## MATERIAL SUPPLIED
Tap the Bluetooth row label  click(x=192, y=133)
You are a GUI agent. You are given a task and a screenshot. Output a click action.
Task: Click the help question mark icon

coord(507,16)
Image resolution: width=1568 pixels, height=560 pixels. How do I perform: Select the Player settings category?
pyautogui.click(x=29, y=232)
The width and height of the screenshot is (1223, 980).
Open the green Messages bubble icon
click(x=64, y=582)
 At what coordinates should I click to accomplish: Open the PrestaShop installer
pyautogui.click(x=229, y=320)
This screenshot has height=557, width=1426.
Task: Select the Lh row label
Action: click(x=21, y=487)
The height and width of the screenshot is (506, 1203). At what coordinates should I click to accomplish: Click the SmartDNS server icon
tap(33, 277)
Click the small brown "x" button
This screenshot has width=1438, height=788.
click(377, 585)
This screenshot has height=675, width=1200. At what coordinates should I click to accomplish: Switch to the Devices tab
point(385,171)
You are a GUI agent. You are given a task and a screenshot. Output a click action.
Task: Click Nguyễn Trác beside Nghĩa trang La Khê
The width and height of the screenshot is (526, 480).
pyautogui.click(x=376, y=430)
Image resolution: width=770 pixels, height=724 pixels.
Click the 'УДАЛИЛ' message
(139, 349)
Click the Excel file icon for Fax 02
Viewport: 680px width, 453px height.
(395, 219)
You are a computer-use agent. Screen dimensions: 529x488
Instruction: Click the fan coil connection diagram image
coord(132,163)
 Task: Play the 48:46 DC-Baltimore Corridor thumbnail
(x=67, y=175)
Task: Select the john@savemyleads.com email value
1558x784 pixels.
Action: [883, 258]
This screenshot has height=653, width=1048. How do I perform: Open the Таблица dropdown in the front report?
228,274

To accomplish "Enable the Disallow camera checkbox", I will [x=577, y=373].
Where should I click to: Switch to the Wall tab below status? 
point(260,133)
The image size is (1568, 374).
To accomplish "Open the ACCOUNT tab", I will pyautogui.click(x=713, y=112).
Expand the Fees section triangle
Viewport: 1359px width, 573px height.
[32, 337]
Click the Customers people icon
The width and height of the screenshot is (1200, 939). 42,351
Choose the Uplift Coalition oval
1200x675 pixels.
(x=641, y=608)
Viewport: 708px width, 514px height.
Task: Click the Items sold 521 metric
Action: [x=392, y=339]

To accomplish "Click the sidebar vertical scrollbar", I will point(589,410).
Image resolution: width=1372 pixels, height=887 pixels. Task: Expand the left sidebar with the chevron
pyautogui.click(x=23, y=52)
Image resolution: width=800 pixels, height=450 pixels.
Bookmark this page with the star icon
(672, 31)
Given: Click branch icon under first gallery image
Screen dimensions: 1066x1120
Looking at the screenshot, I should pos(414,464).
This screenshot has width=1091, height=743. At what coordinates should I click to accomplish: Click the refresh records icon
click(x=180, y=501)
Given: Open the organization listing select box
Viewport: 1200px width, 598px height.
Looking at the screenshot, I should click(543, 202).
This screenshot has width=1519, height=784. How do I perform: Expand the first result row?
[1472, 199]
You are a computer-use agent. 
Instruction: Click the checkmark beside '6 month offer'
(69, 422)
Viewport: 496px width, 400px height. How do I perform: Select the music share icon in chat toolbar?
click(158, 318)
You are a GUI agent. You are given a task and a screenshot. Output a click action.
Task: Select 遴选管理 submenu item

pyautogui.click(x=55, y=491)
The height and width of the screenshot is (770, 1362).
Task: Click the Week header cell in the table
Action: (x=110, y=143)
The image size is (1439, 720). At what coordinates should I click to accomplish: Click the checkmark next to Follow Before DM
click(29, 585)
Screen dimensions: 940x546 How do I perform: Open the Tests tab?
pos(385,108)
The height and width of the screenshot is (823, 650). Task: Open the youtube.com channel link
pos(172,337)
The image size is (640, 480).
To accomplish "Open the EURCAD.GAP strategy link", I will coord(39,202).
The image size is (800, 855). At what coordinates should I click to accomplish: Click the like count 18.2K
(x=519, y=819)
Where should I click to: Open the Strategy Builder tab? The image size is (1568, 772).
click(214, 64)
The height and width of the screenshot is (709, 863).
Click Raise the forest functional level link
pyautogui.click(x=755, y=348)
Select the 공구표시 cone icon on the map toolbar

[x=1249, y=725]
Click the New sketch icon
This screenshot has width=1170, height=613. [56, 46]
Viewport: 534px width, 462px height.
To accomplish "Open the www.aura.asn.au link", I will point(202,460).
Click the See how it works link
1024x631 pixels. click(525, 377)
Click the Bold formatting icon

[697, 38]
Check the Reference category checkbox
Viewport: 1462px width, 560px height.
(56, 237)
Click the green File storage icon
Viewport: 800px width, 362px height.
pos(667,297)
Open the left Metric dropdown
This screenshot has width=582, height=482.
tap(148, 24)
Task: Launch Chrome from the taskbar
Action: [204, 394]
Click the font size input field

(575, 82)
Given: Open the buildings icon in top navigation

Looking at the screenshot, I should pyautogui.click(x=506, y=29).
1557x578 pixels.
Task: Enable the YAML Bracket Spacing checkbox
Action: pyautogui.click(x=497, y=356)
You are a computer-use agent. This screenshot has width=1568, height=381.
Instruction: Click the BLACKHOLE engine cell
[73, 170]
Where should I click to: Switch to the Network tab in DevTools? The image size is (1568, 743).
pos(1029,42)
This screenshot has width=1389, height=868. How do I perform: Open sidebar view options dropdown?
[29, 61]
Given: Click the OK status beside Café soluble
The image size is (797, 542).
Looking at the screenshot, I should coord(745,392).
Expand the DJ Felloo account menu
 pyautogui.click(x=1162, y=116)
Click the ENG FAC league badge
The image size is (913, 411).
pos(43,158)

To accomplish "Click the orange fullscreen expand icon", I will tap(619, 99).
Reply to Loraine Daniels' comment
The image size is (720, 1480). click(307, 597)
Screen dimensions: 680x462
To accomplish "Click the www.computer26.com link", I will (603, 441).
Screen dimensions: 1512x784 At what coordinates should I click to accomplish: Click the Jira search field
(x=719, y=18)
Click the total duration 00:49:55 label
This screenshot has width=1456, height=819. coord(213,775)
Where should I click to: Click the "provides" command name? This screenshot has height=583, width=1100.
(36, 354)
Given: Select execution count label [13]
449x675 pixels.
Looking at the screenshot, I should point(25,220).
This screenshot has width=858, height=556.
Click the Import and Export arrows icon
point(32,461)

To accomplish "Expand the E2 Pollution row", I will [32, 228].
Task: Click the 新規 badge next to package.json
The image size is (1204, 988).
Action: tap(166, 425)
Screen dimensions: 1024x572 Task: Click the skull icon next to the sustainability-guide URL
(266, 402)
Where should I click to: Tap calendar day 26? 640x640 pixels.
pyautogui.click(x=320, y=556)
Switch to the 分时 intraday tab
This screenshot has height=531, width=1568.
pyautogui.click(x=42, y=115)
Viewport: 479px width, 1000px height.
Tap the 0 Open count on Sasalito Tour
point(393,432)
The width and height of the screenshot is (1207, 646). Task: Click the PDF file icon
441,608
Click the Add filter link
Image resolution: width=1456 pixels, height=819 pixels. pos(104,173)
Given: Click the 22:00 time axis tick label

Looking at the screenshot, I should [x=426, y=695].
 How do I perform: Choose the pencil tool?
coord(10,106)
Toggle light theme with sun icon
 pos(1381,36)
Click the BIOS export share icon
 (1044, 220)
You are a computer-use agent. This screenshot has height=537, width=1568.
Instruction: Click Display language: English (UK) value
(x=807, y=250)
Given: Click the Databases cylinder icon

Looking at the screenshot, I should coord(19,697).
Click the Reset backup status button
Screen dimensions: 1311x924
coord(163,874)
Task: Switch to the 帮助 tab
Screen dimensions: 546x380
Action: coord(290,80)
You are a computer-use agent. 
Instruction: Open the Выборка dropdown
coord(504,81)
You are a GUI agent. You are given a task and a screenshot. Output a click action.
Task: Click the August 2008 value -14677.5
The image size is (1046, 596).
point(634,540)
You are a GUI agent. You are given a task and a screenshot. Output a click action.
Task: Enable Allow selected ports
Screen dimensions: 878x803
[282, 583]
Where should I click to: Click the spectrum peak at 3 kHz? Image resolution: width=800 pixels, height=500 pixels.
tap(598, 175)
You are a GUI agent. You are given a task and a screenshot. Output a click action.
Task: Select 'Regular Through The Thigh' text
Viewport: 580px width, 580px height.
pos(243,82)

## GIVEN EXERCISE
Shift every coordinate in the answers by -148 and write out again every line from the start of the entries through the line holding "click(x=64, y=582)", inclusive, requests included. Reproduce only those lines.

## EXERCISE RESULT
Tap the Bluetooth row label  click(x=44, y=-15)
You are a GUI agent. You are given a task and a screenshot. Output a click action.
Task: Click the help question mark icon

coord(359,-132)
Image resolution: width=1568 pixels, height=560 pixels. How do I perform: Select the Player settings category?
pyautogui.click(x=-119, y=84)
The width and height of the screenshot is (1223, 980).
Open the green Messages bubble icon
click(x=-84, y=434)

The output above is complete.